What is expected: Rewrite the records from their start through the line containing "1083x1532 pixels. coord(467,803)", inclusive, replacing "mesh diagram" with "grid diagram" and leaving everything else unchanged.

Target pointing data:
◆ ◆ ◆ ◆
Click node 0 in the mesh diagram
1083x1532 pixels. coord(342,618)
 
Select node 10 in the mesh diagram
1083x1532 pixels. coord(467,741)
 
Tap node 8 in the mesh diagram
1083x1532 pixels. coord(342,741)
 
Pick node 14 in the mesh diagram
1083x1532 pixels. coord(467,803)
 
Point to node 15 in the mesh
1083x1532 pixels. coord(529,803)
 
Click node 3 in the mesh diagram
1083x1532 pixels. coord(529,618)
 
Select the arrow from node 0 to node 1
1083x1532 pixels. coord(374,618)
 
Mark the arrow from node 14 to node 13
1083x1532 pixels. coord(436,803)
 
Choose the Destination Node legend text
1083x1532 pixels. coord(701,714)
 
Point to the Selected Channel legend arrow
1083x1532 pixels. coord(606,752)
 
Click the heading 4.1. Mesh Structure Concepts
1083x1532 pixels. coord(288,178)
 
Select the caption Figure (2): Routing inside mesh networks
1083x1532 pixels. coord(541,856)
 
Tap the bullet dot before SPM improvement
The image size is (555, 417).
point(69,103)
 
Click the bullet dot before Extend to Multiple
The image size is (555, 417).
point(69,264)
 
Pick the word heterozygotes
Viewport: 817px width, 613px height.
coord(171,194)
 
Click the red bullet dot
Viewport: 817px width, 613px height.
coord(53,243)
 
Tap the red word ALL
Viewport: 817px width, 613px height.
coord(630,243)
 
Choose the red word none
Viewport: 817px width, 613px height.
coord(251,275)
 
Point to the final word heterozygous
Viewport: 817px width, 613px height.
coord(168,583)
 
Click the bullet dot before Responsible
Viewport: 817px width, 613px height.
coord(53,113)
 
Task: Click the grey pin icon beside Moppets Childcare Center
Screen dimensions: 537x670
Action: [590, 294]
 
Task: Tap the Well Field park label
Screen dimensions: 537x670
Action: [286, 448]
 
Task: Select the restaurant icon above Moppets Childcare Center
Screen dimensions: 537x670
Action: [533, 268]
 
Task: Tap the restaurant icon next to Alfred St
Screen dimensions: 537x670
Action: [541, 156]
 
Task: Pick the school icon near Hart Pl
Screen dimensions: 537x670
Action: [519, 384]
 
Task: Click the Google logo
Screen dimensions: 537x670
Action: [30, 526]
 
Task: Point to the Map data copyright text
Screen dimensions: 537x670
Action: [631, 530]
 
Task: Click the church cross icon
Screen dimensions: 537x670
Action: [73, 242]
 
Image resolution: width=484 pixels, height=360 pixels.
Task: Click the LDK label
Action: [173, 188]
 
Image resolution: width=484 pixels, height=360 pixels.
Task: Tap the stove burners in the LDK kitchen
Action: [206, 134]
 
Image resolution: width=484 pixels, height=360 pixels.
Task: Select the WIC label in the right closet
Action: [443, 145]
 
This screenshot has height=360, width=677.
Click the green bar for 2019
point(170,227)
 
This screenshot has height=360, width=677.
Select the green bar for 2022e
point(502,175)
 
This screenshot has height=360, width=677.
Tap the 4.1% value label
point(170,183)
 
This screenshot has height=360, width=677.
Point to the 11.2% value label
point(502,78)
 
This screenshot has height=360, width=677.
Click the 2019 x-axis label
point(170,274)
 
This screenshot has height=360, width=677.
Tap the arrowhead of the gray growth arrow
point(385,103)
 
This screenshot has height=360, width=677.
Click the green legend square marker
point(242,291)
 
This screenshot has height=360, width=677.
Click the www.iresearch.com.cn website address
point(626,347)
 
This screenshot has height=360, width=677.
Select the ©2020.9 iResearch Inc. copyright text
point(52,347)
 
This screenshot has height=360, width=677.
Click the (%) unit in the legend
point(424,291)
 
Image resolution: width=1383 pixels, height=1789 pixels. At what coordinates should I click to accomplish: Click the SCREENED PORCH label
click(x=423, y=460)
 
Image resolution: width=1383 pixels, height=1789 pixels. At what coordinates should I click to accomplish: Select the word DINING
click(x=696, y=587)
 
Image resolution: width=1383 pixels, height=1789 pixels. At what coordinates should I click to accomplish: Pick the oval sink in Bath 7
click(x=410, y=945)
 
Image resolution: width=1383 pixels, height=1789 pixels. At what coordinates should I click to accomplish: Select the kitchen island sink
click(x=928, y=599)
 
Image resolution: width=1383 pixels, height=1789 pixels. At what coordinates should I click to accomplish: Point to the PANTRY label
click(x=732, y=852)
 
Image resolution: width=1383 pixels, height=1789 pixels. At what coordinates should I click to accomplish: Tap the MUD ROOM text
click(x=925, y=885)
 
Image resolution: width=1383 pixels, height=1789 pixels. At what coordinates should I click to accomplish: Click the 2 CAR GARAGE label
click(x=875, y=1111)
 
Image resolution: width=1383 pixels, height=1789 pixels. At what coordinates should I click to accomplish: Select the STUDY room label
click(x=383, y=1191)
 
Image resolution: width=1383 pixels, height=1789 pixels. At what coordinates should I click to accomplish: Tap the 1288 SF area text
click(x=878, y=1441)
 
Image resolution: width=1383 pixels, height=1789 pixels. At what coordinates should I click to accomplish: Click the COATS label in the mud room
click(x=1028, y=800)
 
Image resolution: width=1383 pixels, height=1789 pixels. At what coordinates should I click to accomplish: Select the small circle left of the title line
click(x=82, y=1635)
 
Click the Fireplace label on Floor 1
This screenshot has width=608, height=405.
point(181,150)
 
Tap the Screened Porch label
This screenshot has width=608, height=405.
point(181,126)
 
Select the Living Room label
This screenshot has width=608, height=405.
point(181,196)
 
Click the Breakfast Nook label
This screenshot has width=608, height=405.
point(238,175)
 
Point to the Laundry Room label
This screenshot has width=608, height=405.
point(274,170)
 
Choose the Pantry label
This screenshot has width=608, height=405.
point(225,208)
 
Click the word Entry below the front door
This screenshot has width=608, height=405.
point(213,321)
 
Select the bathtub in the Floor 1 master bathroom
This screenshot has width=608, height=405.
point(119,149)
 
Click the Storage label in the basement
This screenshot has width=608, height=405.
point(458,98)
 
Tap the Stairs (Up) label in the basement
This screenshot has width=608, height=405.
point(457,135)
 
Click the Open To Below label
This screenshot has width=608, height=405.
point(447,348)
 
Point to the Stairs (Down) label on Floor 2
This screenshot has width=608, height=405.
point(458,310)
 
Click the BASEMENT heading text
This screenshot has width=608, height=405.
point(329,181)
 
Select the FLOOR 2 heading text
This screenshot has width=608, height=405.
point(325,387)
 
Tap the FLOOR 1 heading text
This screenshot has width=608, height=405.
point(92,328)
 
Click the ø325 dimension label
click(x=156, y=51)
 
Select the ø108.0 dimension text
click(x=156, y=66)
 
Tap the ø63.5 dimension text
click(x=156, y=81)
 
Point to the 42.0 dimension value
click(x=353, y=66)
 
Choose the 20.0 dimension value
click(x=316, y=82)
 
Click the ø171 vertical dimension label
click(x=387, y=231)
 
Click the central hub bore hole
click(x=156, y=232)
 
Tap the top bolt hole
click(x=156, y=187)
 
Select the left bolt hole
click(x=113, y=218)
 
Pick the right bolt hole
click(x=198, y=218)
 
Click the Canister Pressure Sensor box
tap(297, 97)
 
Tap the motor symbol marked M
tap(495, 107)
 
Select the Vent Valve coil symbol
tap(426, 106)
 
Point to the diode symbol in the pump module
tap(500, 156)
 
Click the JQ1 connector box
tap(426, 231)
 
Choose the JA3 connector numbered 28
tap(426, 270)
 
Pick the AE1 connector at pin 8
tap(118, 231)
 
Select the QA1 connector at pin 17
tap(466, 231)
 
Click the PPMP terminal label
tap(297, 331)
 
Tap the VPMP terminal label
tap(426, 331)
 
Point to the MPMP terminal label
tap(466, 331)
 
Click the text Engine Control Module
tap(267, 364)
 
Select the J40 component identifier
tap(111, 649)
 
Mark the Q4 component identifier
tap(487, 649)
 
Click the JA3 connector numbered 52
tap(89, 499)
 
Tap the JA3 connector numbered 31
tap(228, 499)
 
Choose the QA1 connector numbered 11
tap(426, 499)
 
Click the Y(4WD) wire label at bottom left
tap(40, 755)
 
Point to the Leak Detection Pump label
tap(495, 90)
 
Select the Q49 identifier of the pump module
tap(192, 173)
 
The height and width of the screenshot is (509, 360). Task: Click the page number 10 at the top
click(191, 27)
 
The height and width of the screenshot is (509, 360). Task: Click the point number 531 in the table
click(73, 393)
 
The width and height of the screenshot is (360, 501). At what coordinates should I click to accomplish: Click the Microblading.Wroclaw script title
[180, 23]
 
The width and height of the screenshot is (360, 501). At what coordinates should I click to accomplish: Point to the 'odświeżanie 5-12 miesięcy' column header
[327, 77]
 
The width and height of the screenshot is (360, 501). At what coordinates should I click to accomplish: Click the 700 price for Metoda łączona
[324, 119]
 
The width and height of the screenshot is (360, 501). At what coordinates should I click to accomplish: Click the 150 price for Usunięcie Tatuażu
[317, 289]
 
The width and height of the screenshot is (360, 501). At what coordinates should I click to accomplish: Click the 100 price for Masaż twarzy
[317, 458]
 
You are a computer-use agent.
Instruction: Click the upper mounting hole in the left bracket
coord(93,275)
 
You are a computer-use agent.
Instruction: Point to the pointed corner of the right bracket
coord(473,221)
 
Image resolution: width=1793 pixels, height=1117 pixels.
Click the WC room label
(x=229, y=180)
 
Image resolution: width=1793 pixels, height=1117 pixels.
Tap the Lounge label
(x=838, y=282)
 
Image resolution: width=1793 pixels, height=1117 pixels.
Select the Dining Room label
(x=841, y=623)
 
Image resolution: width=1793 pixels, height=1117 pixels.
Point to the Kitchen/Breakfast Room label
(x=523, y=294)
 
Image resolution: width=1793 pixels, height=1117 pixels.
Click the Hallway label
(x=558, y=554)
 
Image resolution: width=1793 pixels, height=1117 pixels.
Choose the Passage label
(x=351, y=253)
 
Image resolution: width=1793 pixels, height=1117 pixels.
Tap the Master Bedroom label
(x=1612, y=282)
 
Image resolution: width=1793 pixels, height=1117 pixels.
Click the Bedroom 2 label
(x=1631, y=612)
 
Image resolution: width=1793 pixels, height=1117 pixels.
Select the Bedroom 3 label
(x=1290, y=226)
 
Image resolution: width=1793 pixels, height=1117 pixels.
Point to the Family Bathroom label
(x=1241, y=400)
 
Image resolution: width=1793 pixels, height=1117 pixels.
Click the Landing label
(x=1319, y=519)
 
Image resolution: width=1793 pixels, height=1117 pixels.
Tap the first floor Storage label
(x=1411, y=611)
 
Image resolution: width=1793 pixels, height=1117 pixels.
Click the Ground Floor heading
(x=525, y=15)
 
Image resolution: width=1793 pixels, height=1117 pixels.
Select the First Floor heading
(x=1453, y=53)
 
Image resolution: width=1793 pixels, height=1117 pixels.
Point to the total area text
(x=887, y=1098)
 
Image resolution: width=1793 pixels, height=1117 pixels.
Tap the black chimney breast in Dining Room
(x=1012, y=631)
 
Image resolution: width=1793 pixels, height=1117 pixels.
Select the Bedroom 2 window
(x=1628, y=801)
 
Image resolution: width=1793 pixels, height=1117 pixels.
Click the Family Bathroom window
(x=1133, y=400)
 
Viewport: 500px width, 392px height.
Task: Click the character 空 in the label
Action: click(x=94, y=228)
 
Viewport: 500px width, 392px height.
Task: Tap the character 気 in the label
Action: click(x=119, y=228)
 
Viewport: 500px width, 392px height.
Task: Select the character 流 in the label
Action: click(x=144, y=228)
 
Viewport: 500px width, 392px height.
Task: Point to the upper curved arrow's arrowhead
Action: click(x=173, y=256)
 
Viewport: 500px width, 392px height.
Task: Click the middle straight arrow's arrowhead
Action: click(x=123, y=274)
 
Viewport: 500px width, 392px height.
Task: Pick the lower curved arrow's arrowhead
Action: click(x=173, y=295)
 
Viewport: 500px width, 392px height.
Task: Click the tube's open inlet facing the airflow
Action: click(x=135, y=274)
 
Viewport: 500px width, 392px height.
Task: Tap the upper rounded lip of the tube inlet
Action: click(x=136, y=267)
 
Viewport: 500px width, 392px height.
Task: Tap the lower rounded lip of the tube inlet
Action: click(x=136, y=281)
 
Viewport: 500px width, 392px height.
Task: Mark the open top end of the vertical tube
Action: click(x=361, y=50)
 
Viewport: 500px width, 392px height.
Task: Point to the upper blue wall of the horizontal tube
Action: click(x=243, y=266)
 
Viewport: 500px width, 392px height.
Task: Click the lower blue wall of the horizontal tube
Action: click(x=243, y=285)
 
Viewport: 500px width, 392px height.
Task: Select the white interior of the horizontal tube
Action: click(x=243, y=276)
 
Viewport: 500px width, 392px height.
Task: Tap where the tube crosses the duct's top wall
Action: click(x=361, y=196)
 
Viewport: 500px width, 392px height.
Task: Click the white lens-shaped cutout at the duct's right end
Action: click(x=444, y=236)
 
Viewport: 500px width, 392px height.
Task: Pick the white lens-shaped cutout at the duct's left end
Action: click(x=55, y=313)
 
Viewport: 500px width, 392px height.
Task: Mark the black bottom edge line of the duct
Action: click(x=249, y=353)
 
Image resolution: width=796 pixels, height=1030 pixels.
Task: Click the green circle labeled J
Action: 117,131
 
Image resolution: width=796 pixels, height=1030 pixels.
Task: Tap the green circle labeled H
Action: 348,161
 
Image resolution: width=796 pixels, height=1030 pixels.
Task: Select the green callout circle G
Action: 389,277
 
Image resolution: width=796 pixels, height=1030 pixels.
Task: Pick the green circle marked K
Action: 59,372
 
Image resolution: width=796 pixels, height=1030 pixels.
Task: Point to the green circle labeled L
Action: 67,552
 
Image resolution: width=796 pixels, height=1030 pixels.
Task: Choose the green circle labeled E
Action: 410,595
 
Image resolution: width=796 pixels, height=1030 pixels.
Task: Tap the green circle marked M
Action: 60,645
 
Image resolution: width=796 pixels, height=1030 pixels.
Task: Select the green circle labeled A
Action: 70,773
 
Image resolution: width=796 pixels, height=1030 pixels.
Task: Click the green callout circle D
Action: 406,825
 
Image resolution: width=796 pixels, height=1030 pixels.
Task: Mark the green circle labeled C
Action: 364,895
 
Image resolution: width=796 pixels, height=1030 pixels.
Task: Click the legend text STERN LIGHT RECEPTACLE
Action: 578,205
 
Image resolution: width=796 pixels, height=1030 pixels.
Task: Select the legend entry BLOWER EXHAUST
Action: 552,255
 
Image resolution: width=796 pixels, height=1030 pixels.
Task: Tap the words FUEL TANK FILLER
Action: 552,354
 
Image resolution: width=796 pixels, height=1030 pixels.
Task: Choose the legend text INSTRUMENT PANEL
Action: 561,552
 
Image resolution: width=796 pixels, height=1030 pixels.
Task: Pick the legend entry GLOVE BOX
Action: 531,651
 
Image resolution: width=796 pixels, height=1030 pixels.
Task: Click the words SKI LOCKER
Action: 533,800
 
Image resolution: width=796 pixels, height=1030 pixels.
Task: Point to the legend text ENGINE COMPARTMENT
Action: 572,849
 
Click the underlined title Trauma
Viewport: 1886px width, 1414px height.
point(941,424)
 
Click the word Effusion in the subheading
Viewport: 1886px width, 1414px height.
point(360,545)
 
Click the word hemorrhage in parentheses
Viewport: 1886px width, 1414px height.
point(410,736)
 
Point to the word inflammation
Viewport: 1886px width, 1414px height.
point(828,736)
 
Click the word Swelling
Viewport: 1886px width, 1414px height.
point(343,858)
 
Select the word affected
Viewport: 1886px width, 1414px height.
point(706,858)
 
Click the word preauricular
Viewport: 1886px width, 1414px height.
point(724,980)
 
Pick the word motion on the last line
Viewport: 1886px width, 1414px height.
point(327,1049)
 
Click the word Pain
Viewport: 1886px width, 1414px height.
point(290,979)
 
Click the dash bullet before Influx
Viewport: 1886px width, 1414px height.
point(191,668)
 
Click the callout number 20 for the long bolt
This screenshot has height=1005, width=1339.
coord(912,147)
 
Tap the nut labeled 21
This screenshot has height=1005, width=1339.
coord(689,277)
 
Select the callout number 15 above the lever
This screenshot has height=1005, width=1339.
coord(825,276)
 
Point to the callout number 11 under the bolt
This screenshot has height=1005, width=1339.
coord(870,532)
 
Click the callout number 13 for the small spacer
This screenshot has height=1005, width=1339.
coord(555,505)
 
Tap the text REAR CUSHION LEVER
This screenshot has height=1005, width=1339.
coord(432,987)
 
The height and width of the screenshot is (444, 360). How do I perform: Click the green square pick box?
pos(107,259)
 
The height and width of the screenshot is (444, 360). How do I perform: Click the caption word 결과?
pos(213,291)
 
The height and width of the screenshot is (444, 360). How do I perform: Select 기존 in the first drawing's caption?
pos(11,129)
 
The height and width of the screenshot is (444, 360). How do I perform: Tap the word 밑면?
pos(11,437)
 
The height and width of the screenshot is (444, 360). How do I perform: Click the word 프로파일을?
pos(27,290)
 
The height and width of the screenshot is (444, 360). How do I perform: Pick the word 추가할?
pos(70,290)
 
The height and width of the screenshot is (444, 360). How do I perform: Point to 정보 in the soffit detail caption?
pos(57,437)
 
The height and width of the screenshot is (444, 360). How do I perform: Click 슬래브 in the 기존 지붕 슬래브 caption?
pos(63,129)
◆ ◆ ◆ ◆
Written response:
Click node 0 in the grid diagram
1083x1532 pixels. coord(342,618)
 
Select node 10 in the grid diagram
1083x1532 pixels. coord(467,741)
 
Tap node 8 in the grid diagram
1083x1532 pixels. coord(342,741)
 
Pick node 14 in the grid diagram
1083x1532 pixels. coord(467,803)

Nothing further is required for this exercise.